- Tan in One Hundred Years' History of the Chinese in Singapore (1923)
- Born: 18 December 1877
- Died: 27 February 1978 (aged 100) Singapore
- Resting place: Choa Chu Kang Christian Cemetery
- Known for: Founder of Chinese Women's Association
- Spouse: Lee Choon Guan ​(m. 1900⁠–⁠1924)​
- Father: Tan Keong Saik

= Tan Teck Neo =

Peranakan philanthropist and socialite (1877–1978)

Tan Teck Neo (18 December 1877 – 27 February 1978), also known as Mrs. Lee Choon Guan, was a Peranakan philanthropist and socialite.

== Early life ==
Tan was born on 18 December 1877 in Singapore, Straits Settlements. She was the third and youngest daughter of Peranakan Chinese businessman Tan Keong Saik. Along with her sisters, she was one of the few girls in Singapore to receive English education in the late 19th century, and from 1885, she was personally tutored by Sophia Blackmore, who would eventually found Methodist Girls' School.

== Life ==
In 1900, she married the widowed Peranakan businessman Lee Choon Guan, becoming his second wife. She had a daughter and a son by him.

In 1918, she was the first Chinese woman to be awarded a Membership of the Most Excellent Order of the British Empire, for her efforts in the first World War. In the second World War, she continued in aiding the British troops' welfare after escaping to Bangalore, India. She was also the first Chinese woman to drive in Singapore.

On 27 August 1924, her husband died and she did not remarry.

She was a popular socialite who would frequently host esteemed guests at her family residence, the Mandalay Villa, at 29 Amber Road, Katong. These guests have included important community leaders, like then Chief Justice Sir James William Murison, and Malayan royalty, including the Sultan and Sultana of Johore, at her birthday celebrations.

== Philanthropy ==
Tan was a supporter of women's causes in Singapore, with many of her contributions towards helping women and children, particularly young girls.

In 1937, she was appointed by then Governor of Singapore to the Committee of Ladies overseeing the Women and Girls Protection Ordinance.

In 2018, she was posthumously inducted into the Singapore Women's Hall of Fame for her 'philanthropy and pioneering community work efforts'.

=== Chinese Ladies' Association ===
In 1915, she set up and became the first president of the Chinese Ladies' Association, a group of 23 women from other prominent families in Singapore. It was the first charity in Singapore to specifically champion the social needs and self-enrichment of Chinese women, enabling women to meet, advise and teach younger girls. Outside of charity and advocacy, the association also assisted in the First World War, canvassing to raise $6000 for a fighter plane representing Malayan women for the British troops. In her role as president, she had strong ties with other charity establishments, funding and organising events for their beneficiaries.

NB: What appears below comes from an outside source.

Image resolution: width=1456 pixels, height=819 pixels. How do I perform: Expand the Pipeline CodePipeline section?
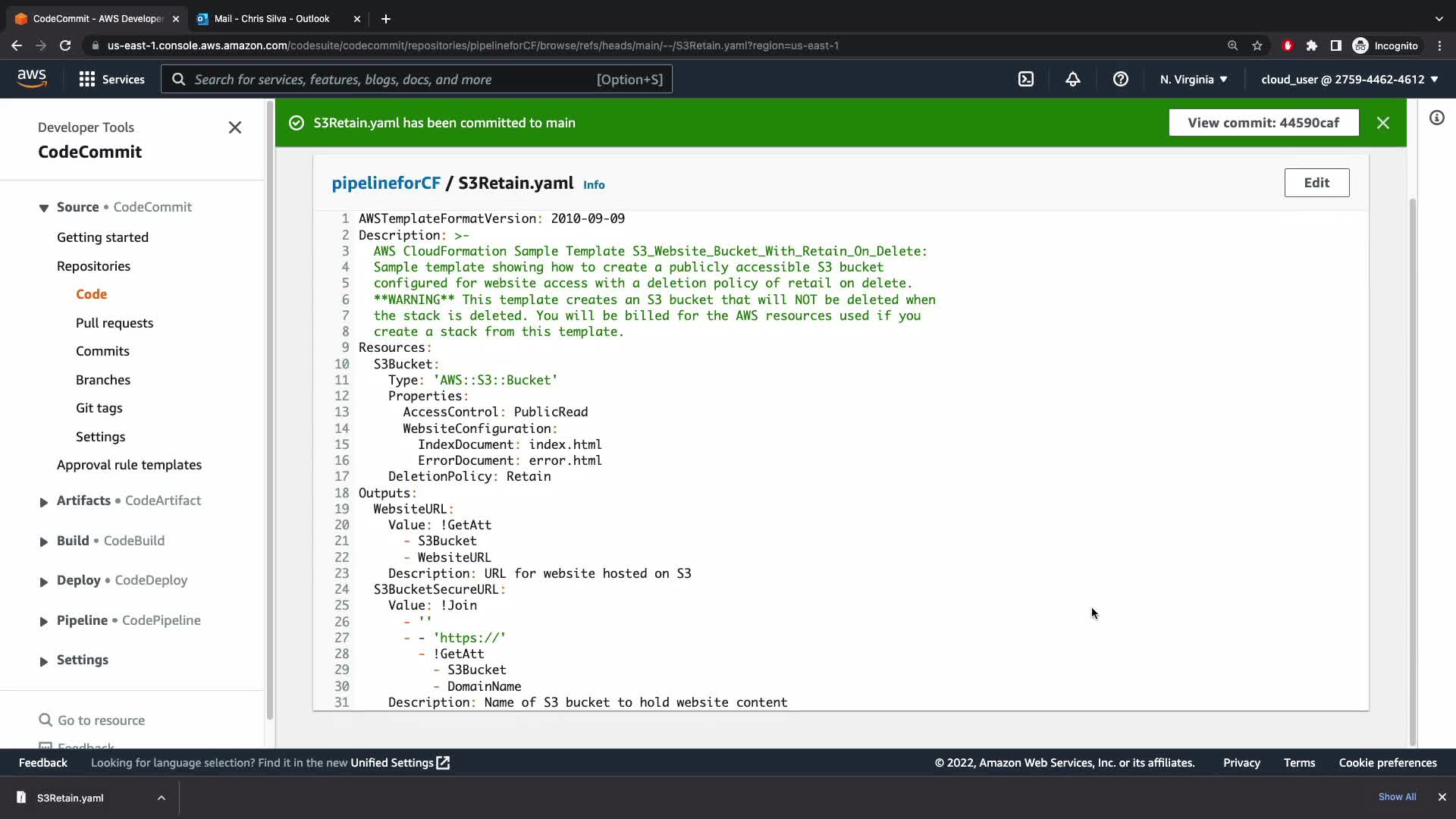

=== Educational causes ===
Tan and her husband were both involved in improving access to education for the Chinese community. Tan set up an endowment fund for Singapore Chinese Girls' School, the first school set up by the Straits Chinese community for its girls. She was on the Board of Directors and would attend prize-giving ceremonies, where she would present the annual prizes of books and pens. The school continued to award scholarships in her name from the income of the fund. Tan was also the patron of Geylang Methodist Girls' School. At the Chinese Ladies' Association where she presided, they provided classes on domestic skills for women.

=== Medical causes ===
Tan was among the first to offer scholarships to train more Chinese midwives, who were scarce at the time in the 1900s, lowering the occurrence of maternal deaths in the community. She donated $5000 towards the building fund for St Andrew’s Mission Hospital, which then primarily served the poorest local women and children, being situated in Chinatown. In 1922, she was invited to lay the foundation stone at its opening. In 1952, she donated another $5400 to the hospital towards cots for the infants in memory of her husband. Tan was a volunteer with the British Red Cross.

=== Singapore Po Leung Kuk ===
Tan was a patron of Singapore Po Leung Kuk, initially an organisation that rescued victims of prostitution. It eventually became a home for vulnerable young women to be trained in domestic skills before their adulthood, when they would go out to work or marry. She funded their activities and would invite women and girls from the home to visit her Mandalay Villa home.

=== Mandalay Villa ===
Besides gatherings for family and friends, many of Tan's home parties were also to raise awareness and garner support for charities like the Children's Aid Society and Rotary International. Tan would invite women, girls and children from Po Leung Kuk, the various girls' homes, and social centres to visit the Mandalay Villa, letting them play on the beach her estate encompassed. As a 'leading member' of the YWCA Singapore, she hosted small functions for the association at her residence.

== Death ==
Tan contracted influenza in January 1978, and slipped into a coma on 26 February 1978. She did not regain consciousness and died at 4 p.m. on 27 February 1978.